**Document section:**
Lycoming Fire Ins. Co. v. Wright

Decision Date27 January 1888
Citation12 A. 103,60 Vt. 515
PartiesLYCOMING FIRE INSURANCE CO. v. MEDAD WRIGHT & SON
CourtVermont Supreme Court

MAY TERM, 1888 [Copyrighted Material Omitted] [Copyrighted Material Omitted]

SPECIAL ASSUMPSIT to recover three assessments upon premium notes. Plea, general issue. Trial by court, March Term, 1887, VEAZEY, J., presiding. Judgment pro forma for the plaintiff to recover the amount of said assessment, with interest from date, provided in the charter and by-laws for interest to be paid. Affirmed.

Judgment affirmed.

Senter & Kemp, for the defendants.

OPINION
TAFT

Before an insurance company located in a sister state can make a valid contract of insurance in this State, it must obtain from the secretary of state a license for that purpose, and it must be responsible by the laws of the state in which it is situated, or by its act of incorporation, or by contract in its policies, for the acts and neglects of its agents, as between the company and the assured and applicants for insurance. R. L. ss. 3610, 3618; 55 Vt. 526. Before receiving such license the company must file with the secretary of state a certified copy of its charter and by-laws, and a statement of its financial condition. R. L. s. 3610. Three questions are presented by the brief for the defendants.

**Given instruction 1:**
Reproduce the part of the case summary from "MAY TERM, 1888" to "be paid. Affirmed." word for word.
The case summary and the records are separate material.

**Data provided:**
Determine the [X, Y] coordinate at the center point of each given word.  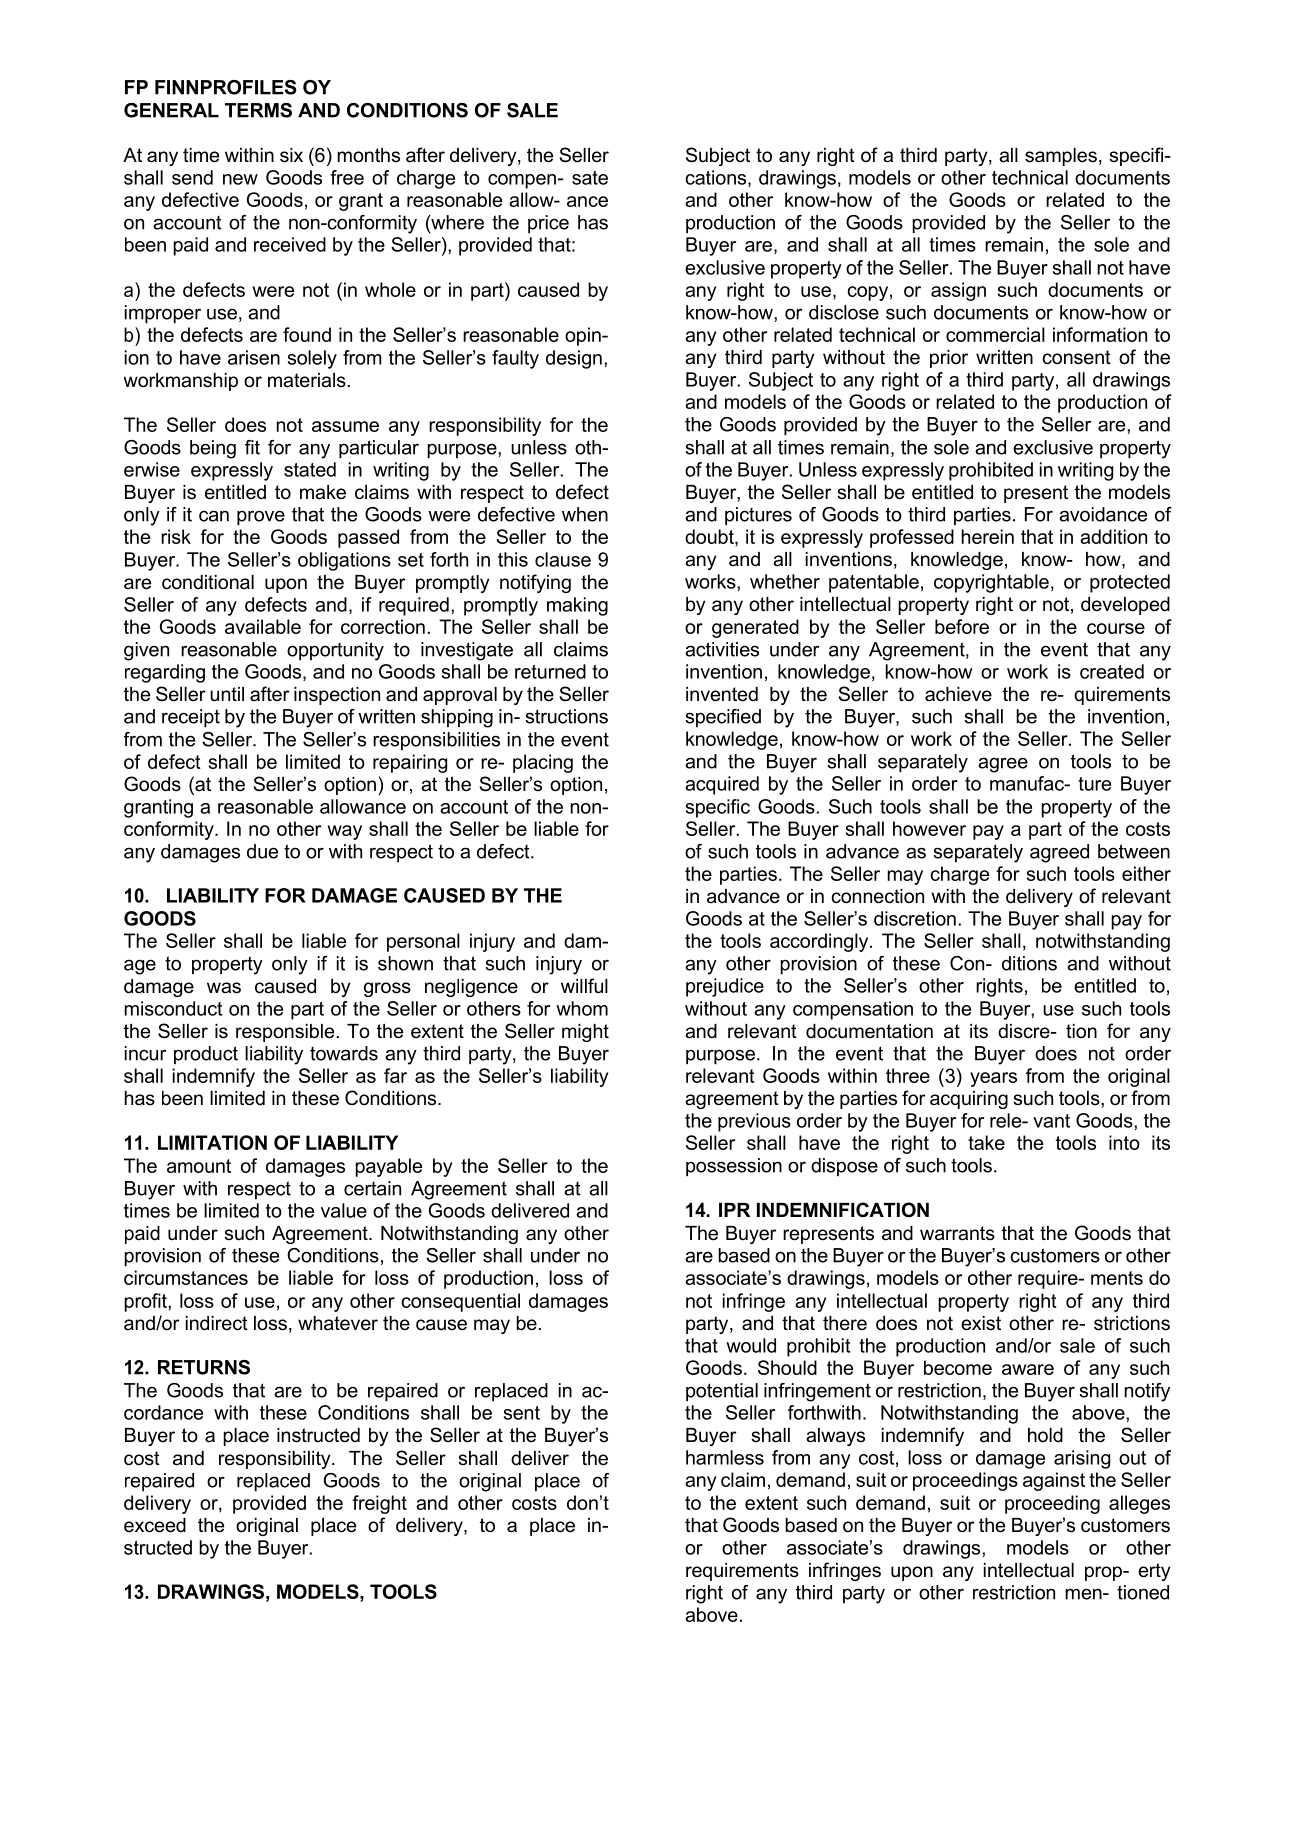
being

---

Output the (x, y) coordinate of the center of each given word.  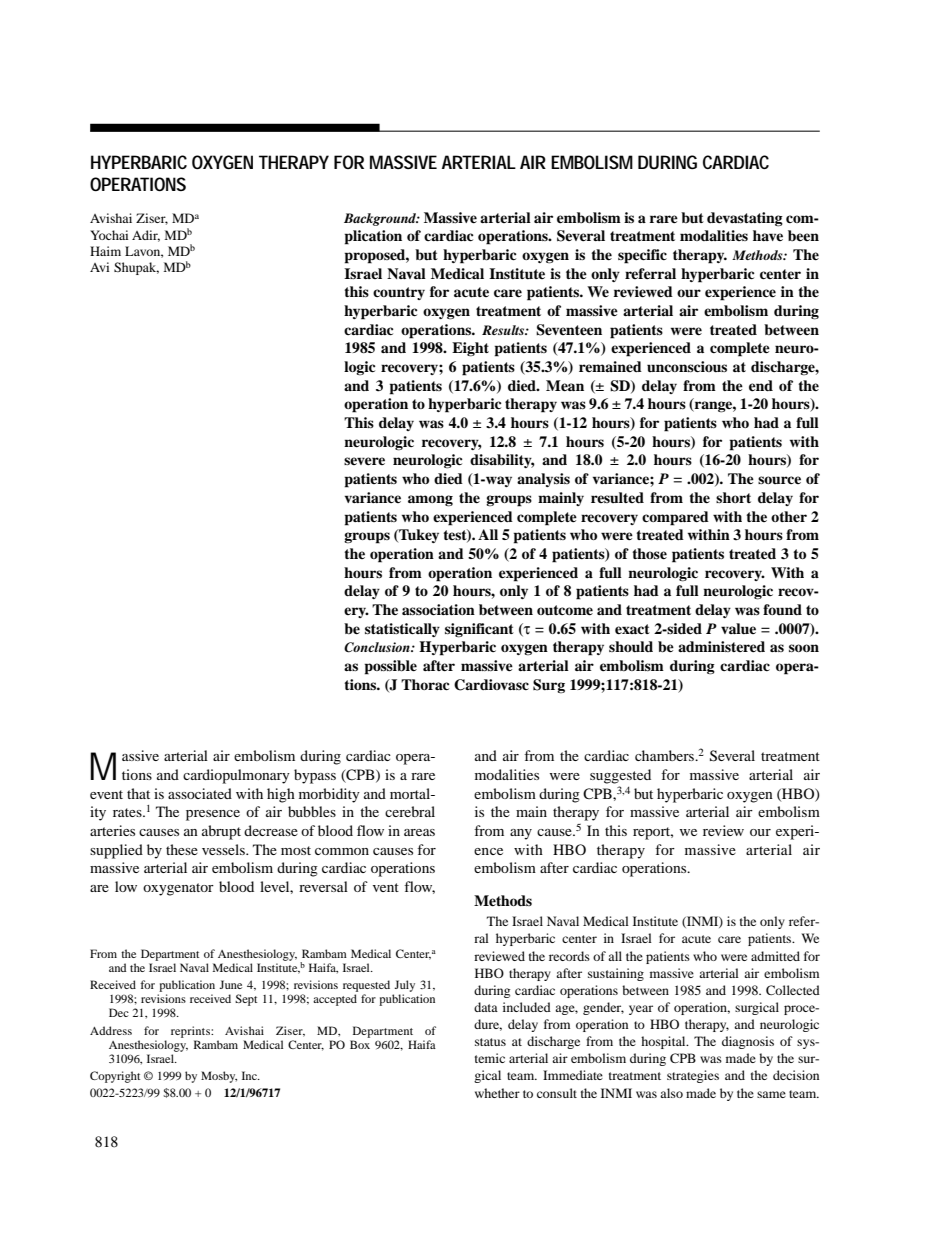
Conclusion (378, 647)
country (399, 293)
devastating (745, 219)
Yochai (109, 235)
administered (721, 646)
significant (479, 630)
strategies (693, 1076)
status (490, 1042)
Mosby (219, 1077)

**Given instruction 2:**
Add 63 to every number in the coordinates of the records from the line with "Yochai (109, 235)" to the line with "Mosby (219, 1077)". Write out only those lines in full, each word with its new coordinates.

**Task output 1:**
MAY TERM, 1888 [Copyrighted Material Omitted] [Copyrighted Material Omitted]

SPECIAL ASSUMPSIT to recover three assessments upon premium notes. Plea, general issue. Trial by court, March Term, 1887, VEAZEY, J., presiding. Judgment pro forma for the plaintiff to recover the amount of said assessment, with interest from date, provided in the charter and by-laws for interest to be paid. Affirmed.

**Task output 2:**
Yochai (172, 298)
administered (784, 709)
significant (542, 693)
strategies (756, 1139)
status (553, 1105)
Mosby (282, 1140)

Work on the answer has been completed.